Marc Chagall – the Russian painter who became the painter of love
Marc Chagall
Brief Biography
Marc Chagall an orthodox Jew, was born in Vitebsk, Russia Empire (now Belarus) on the 7th of July 1887 as Moshe Segal. His father, Khatskl (Zachar) Segal, was employed by a herring merchant, and his mother, Feige-Ite, sold groceries from their home. He was the eldest of 9 children. In 1910 Chagall moved to Paris, where he changed his name to the more French sounding Marc Chagall and in 1911 moved into his own studio in La Ruche, the legendary Parisian artist colony.
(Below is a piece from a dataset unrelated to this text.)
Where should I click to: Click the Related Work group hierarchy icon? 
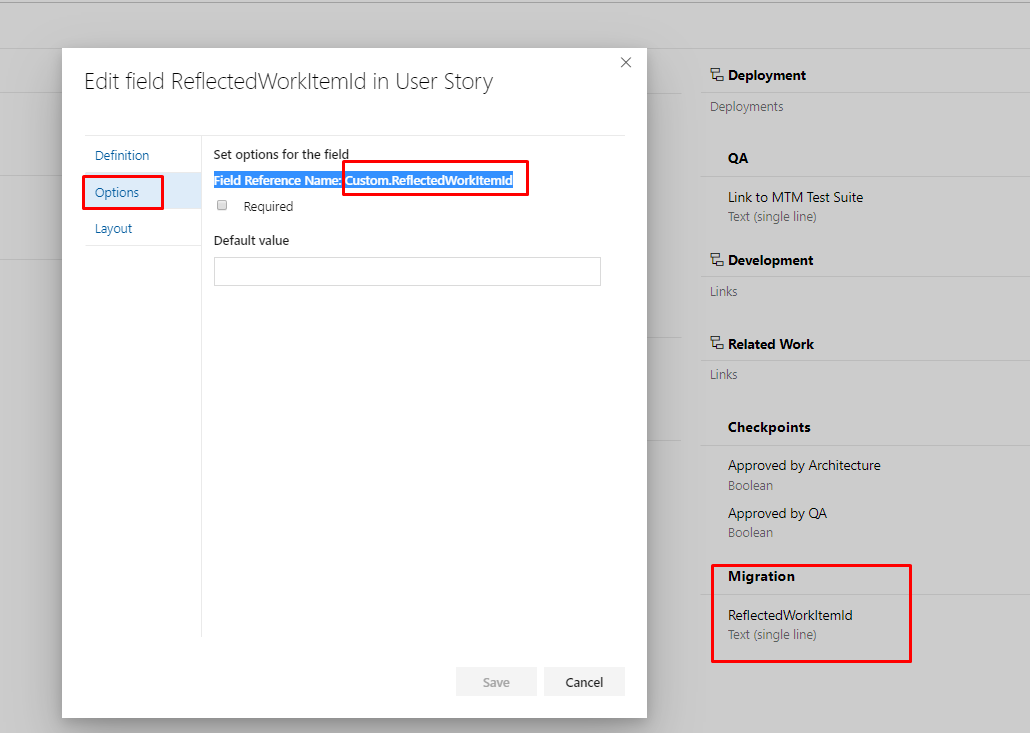tap(718, 343)
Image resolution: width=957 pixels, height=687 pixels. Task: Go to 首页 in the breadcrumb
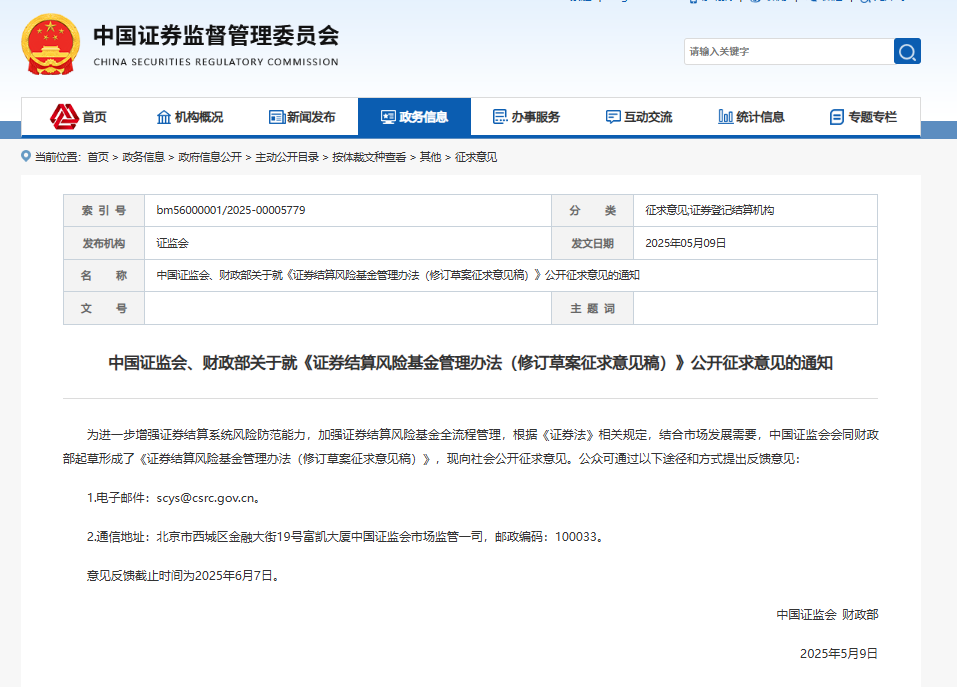coord(98,157)
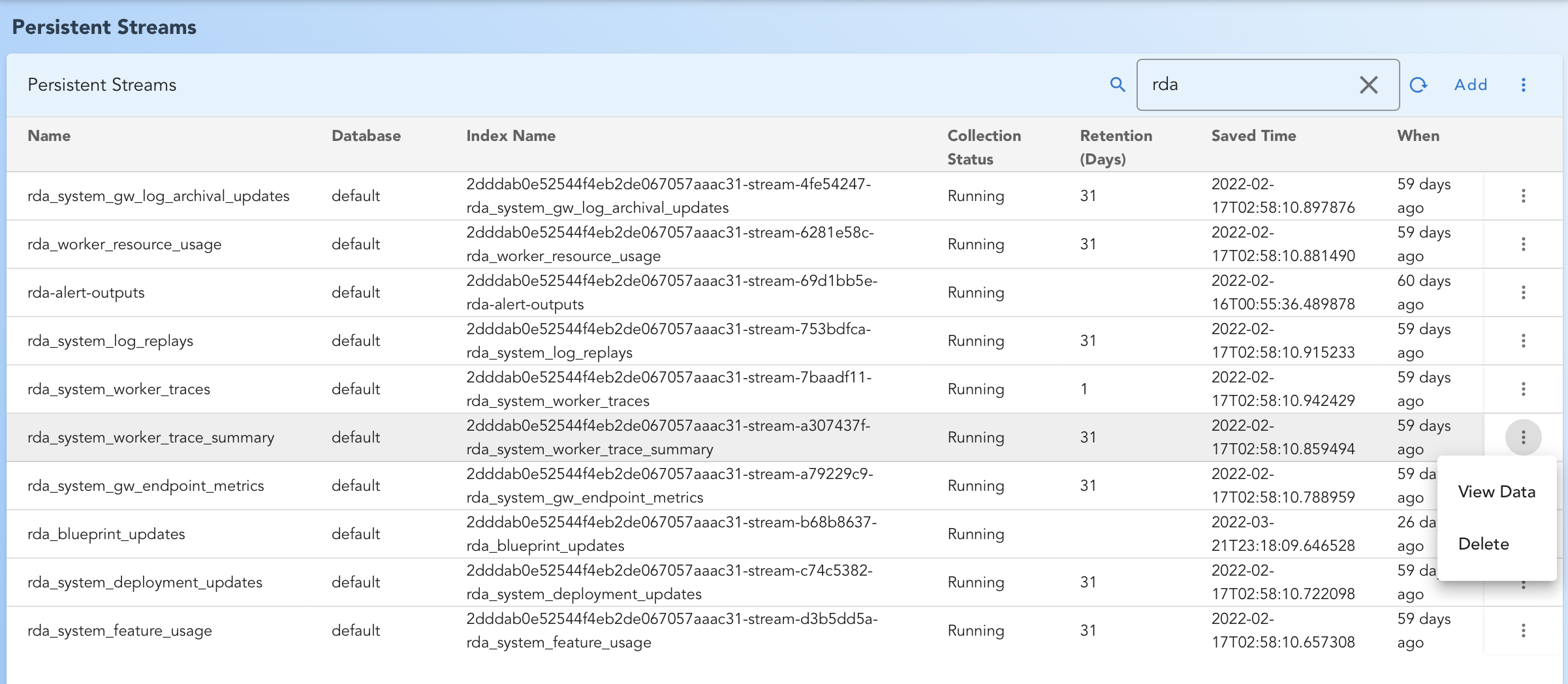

On 25th of July 1915 Marc Chagall married Bella Rosenfeld in Vitebsk. By 1919 Marc Chagall had set up the Vitebsk School of Fine Arts with artists Kazimir Malevich and El Lissitzky. But things did not go well and Chagall soon upped and left. Shortly afterwards, Malevich renamed the Art School the Suprematist Academy.
By the 1930’s Marc Chagall’s paintings were selling well. In 1933 several Chagall’s paintings were publicly burnt by the Nazis, outside of the Mannheim Art Gallery. In 1937, on the orders of the Nazi regime, all Chagall’s works were removed from German museums, three were shown in the notorious Degenerate Art Exhibition in 1937. Shortly after the outbreak of the Second World War, Chagall moved his family to the United States.
In New York Pierre Matisse, the son of artist Henri Matisse, organised Chagall’s first exhibition in America, in November 1941, at the Pierre Matisse Gallery in New York. In the late 1940’s exhibitions were held of Chagall’s work in New York, London, Zurich and Bern in Switzerland. They were all hugely successful. But Marc Chagall longed to return to France, in 1948 he left America for good.
In 1950 he moved to Vence in the South of France and intermittently met up with Matisse and Picasso both of whom had studios nearby. In 1951 he married Valentina Brodsky. Their marriage gave him new energy later he visited Chartres Cathedral to study medieval stained-glass window painting. This inspired him and in 1959 he created stained glass windows for the north apse of Metz Cathedral in France.
In 1963, Chagall was commissioned to paint the new ceiling for the Paris Opera. 1964 saw Marc Chagall complete the window of the Good Samaritan for the memorial to John D Rockefeller Junior and the Peace window for the United Nations building in New York. Marc Chagall died at his home in St Paul de Vence at the age of 97, on the 28th of March 1985.